Segment Open

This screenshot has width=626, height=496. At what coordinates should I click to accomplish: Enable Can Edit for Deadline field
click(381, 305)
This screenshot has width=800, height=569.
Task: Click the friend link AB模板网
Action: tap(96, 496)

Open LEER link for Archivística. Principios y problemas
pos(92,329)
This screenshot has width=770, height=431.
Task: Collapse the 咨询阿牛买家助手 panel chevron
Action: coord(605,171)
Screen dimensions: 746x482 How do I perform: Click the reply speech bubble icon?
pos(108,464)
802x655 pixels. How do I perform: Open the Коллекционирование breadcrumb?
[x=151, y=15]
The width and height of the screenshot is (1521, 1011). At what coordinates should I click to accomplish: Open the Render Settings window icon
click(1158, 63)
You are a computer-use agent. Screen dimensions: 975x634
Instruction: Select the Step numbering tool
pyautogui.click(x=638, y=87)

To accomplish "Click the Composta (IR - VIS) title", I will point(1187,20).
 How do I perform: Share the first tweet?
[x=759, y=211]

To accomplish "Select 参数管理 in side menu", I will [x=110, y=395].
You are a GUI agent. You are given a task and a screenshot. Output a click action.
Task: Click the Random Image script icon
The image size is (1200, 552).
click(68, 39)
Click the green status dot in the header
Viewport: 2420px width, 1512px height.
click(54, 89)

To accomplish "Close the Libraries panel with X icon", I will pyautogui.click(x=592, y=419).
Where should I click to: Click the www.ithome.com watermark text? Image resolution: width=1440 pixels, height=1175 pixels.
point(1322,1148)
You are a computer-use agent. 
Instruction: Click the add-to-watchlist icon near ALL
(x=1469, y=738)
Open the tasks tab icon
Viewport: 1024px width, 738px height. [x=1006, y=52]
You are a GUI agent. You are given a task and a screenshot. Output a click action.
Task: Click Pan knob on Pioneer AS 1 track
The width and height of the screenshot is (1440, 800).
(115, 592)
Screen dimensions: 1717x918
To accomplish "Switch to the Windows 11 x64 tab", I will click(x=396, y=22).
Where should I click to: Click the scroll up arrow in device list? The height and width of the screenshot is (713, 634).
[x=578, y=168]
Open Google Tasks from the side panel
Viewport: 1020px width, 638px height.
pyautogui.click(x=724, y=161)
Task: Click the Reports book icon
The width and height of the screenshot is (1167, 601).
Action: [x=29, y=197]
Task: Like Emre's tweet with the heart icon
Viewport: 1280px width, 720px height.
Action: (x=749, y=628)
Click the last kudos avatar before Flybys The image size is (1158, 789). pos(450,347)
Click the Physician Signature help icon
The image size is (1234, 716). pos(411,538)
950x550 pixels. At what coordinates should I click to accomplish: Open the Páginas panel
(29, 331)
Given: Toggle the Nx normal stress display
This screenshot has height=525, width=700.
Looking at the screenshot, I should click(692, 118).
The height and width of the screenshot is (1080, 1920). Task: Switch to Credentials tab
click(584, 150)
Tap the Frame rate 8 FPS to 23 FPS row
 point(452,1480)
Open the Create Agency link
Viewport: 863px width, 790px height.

Segment Closed

Exactly the lines from the one that holds "Given: Toggle the Nx normal stress display" through the final line of the records above should be written out, and only those.

▶ **COMPLETED TASK**:
Given: Toggle the Nx normal stress display
This screenshot has height=525, width=700.
Looking at the screenshot, I should click(692, 118).
The height and width of the screenshot is (1080, 1920). Task: Switch to Credentials tab
click(584, 150)
Tap the Frame rate 8 FPS to 23 FPS row
 point(452,1480)
Open the Create Agency link
Viewport: 863px width, 790px height.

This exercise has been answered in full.